Opened 14 months ago

Closed 14 months ago

Last modified 14 months ago

#44994 closed enhancement (duplicate)

Do not allow same password for Protected Posts

Reported by: szshezan Owned by:
Milestone: Priority: normal
Severity: normal Version:
Component: Posts, Post Types Keywords:
Focuses: Cc:
PR Number:

Description

Hi,

The default behavior of WordPress is while using a same password for some protected posts, unlocking a single post unlock the others. I think it could be a pitfall sometime.

May be WordPress encourages not to use similar password in more than a post, but let's say there are hundreds or thousands of protected posts and may some of them can have same password by mistake or intentionally.

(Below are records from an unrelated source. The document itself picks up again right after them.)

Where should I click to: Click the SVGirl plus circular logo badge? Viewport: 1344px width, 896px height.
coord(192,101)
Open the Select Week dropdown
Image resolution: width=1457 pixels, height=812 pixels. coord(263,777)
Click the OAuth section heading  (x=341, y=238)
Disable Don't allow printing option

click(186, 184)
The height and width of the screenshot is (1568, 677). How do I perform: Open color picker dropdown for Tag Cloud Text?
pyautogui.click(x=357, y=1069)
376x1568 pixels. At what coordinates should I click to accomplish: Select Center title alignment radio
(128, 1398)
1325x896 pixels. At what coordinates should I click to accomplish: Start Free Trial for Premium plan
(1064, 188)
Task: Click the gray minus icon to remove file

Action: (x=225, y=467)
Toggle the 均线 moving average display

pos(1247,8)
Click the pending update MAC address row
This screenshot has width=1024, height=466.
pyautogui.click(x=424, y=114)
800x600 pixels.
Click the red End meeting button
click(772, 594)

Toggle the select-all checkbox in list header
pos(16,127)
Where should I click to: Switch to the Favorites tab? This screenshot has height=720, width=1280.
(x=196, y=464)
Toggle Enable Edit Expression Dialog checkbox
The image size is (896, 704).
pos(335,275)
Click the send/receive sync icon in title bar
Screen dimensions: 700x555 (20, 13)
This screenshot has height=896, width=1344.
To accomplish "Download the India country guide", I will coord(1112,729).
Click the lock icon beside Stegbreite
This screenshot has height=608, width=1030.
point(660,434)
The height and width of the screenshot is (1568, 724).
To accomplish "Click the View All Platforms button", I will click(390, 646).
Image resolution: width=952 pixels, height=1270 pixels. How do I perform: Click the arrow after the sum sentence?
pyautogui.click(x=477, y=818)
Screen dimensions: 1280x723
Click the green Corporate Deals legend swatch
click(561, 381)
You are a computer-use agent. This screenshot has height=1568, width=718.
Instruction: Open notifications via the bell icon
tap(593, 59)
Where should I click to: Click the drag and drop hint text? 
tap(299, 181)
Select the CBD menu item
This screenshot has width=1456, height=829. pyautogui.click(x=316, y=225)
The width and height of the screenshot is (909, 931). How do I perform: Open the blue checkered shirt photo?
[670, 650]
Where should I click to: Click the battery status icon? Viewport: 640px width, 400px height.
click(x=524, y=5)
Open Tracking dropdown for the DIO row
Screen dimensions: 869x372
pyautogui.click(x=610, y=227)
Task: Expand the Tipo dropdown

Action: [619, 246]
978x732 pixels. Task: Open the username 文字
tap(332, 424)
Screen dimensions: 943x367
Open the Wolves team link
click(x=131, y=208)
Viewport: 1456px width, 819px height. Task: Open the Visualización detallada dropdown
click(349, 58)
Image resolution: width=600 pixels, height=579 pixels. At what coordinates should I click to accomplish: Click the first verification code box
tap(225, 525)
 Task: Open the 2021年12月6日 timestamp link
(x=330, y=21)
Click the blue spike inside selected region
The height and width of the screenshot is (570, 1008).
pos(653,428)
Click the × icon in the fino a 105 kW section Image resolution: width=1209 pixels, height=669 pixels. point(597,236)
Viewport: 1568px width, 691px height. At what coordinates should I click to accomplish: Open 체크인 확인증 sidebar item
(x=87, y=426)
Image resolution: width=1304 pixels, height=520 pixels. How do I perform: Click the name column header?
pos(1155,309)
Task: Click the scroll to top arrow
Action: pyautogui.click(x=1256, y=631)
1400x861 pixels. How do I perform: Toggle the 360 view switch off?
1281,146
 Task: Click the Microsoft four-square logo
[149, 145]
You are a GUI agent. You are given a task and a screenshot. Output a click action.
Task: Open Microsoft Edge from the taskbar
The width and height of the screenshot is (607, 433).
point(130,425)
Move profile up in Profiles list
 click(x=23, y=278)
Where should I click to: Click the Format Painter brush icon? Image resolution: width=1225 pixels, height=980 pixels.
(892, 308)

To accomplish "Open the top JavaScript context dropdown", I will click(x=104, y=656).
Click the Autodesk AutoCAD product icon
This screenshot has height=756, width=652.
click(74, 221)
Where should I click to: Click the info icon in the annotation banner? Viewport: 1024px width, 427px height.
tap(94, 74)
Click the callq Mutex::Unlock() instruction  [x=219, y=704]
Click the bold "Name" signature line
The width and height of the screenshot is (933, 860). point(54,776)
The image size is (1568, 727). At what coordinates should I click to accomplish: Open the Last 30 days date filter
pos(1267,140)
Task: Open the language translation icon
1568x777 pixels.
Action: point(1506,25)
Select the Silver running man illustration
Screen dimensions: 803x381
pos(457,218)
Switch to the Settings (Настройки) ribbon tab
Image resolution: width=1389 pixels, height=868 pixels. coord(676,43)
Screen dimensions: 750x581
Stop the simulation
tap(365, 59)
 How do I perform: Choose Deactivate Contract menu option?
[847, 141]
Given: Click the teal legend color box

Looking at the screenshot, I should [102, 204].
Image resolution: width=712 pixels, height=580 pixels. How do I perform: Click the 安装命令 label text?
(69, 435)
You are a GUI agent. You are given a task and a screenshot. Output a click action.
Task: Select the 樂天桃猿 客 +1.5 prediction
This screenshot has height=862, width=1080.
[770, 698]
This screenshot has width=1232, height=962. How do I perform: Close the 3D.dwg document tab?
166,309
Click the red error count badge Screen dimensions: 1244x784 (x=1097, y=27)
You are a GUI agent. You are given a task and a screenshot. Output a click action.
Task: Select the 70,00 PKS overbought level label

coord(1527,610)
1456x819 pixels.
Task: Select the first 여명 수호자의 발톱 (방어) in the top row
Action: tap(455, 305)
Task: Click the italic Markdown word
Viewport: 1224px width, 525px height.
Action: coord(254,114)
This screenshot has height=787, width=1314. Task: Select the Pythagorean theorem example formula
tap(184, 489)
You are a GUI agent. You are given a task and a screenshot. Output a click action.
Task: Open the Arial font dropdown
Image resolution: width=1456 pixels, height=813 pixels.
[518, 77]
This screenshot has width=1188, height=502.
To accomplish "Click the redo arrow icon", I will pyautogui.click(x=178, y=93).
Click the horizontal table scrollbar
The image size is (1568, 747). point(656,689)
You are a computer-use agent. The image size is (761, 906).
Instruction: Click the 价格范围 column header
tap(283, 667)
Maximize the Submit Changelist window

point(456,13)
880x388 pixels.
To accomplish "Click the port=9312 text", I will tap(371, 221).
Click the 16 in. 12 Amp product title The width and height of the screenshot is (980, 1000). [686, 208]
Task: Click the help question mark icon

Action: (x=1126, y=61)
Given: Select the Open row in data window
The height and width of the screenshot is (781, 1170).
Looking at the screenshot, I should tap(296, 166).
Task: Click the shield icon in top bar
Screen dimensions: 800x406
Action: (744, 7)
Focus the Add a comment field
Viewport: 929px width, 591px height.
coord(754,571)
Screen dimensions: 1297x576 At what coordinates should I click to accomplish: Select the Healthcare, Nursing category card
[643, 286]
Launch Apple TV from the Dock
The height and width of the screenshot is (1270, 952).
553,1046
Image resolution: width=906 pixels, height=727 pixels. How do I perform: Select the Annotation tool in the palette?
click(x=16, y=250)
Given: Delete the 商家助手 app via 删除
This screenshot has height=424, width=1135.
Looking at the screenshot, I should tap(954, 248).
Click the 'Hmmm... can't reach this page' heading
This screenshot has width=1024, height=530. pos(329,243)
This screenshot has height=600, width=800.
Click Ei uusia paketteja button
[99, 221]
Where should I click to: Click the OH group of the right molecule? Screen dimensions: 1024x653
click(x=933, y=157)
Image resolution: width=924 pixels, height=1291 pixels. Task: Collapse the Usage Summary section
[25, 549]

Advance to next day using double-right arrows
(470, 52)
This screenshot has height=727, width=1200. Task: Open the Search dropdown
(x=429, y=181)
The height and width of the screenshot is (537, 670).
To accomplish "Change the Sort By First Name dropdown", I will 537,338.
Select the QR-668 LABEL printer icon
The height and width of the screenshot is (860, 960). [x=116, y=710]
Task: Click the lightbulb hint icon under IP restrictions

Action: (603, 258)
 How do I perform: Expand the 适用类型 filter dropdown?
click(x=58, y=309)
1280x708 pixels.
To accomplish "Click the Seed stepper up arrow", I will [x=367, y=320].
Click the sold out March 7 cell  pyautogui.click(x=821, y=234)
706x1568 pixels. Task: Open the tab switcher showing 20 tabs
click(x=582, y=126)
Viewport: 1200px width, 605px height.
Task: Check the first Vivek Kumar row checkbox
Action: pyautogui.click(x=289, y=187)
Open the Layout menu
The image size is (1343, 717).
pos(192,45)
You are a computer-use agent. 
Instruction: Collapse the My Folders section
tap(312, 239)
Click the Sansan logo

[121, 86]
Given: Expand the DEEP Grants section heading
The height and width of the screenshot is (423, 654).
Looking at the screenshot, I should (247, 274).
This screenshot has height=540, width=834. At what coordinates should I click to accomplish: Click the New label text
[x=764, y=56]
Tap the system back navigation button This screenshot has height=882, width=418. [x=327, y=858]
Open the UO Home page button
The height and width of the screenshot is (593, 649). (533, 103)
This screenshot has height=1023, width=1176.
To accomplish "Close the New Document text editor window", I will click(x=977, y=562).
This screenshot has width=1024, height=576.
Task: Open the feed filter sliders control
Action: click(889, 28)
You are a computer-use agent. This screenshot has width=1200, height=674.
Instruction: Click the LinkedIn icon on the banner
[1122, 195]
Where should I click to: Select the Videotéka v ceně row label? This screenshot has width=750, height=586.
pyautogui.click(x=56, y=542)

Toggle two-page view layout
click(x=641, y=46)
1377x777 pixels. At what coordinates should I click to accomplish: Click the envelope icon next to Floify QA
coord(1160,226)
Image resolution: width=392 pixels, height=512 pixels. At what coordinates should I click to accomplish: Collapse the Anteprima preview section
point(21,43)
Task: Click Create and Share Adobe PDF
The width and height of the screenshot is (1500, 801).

Please let me know your thinking about this matter. Or, if there is any other alternative(s) not in my knowledge right now, please suggest.

Best,

Shahriar

Change History (5)

#1 follow-up: @mukesh27
14 months ago

  • Component changed from General to Posts, Post Types
  • Keywords 2nd-opinion added
  • Summary changed from Protected Posts those uses the Same Password to Do not allow same password for Protected Posts

Hi @szshezan, Welcome to WordPress Trac!

#2 in reply to: ↑ 1 @szshezan
14 months ago

Replying to mukesh27:

Hi @szshezan, Welcome to WordPress Trac!

Thanks @mukesh27!

#3 @mukesh27
14 months ago

  • Keywords 2nd-opinion removed
  • Resolution set to invalid
  • Status changed from new to closed

Hi @szshezan i have check it and it's good idea to add unique password for Password protected functionality but if we add unique password functionality it break security.

for example i have set one password for one post called "Test 01" with password "testpost@123" and other use from same WP setup try to set password for other post with "testpost@123" then we will show error there so he/she knows that this same password is bind for any other post and this is not good for security purpose.

So i think it is not good to add unique password for each post.

Now going to close this ticket as it not good for security.

#4 @SergeyBiryukov
14 months ago

  • Focuses accessibility removed
  • Resolution changed from invalid to duplicate

Hi @szshezan, welcome to WordPress Trac!

Thanks for the report, we're already tracking this issue in #16483.

#5 @SergeyBiryukov
14 months ago

  • Milestone Awaiting Review deleted
Note: See TracTickets for help on using tickets.